*** Opening of Record set ***
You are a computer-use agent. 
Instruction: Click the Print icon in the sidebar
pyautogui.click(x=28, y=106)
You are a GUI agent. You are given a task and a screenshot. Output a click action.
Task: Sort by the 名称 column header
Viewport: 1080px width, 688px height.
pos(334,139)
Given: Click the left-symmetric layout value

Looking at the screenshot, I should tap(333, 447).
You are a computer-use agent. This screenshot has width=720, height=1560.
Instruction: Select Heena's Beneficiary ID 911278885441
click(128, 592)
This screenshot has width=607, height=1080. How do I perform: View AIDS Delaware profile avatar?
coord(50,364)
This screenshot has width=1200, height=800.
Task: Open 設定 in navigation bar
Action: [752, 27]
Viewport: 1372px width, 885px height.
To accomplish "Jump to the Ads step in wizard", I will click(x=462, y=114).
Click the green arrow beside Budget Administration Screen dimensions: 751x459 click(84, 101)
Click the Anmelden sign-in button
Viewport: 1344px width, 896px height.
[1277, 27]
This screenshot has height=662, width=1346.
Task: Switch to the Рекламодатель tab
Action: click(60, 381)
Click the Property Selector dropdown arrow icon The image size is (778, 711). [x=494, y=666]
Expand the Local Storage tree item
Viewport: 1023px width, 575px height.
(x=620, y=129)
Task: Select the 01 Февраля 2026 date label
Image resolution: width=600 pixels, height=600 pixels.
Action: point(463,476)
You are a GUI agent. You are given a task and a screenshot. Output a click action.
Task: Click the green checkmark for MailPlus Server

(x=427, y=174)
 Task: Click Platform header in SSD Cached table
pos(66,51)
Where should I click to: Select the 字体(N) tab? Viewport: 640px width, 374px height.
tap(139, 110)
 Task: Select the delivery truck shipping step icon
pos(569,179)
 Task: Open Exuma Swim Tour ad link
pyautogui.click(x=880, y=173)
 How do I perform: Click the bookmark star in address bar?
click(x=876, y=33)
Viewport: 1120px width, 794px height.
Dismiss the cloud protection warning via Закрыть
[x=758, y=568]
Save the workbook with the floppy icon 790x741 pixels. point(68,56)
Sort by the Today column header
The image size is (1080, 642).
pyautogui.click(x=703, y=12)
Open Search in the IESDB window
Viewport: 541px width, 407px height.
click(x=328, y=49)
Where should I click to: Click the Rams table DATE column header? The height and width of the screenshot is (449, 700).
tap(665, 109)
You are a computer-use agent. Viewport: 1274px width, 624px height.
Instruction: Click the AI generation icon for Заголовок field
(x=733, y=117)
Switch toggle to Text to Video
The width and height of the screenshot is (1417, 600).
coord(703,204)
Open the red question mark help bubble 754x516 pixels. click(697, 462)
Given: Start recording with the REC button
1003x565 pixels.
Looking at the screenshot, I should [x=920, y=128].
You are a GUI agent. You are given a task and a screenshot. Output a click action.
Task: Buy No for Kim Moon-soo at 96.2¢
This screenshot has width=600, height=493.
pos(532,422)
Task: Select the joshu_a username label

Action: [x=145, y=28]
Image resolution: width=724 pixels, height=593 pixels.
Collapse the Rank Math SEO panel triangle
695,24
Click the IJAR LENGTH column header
*** Close of Record set ***
- Work request: Every line from the line containing "Task: Sort by the 名称 column header" through the line containing "Task: Select the 01 Февраля 2026 date label" in the records above must be retyped exactly. Leave out the rest.

- Exercise response:
Task: Sort by the 名称 column header
Viewport: 1080px width, 688px height.
pos(334,139)
Given: Click the left-symmetric layout value

Looking at the screenshot, I should tap(333, 447).
You are a computer-use agent. This screenshot has width=720, height=1560.
Instruction: Select Heena's Beneficiary ID 911278885441
click(128, 592)
This screenshot has width=607, height=1080. How do I perform: View AIDS Delaware profile avatar?
coord(50,364)
This screenshot has width=1200, height=800.
Task: Open 設定 in navigation bar
Action: [752, 27]
Viewport: 1372px width, 885px height.
To accomplish "Jump to the Ads step in wizard", I will click(x=462, y=114).
Click the green arrow beside Budget Administration Screen dimensions: 751x459 click(84, 101)
Click the Anmelden sign-in button
Viewport: 1344px width, 896px height.
[1277, 27]
This screenshot has height=662, width=1346.
Task: Switch to the Рекламодатель tab
Action: click(60, 381)
Click the Property Selector dropdown arrow icon The image size is (778, 711). [x=494, y=666]
Expand the Local Storage tree item
Viewport: 1023px width, 575px height.
(x=620, y=129)
Task: Select the 01 Февраля 2026 date label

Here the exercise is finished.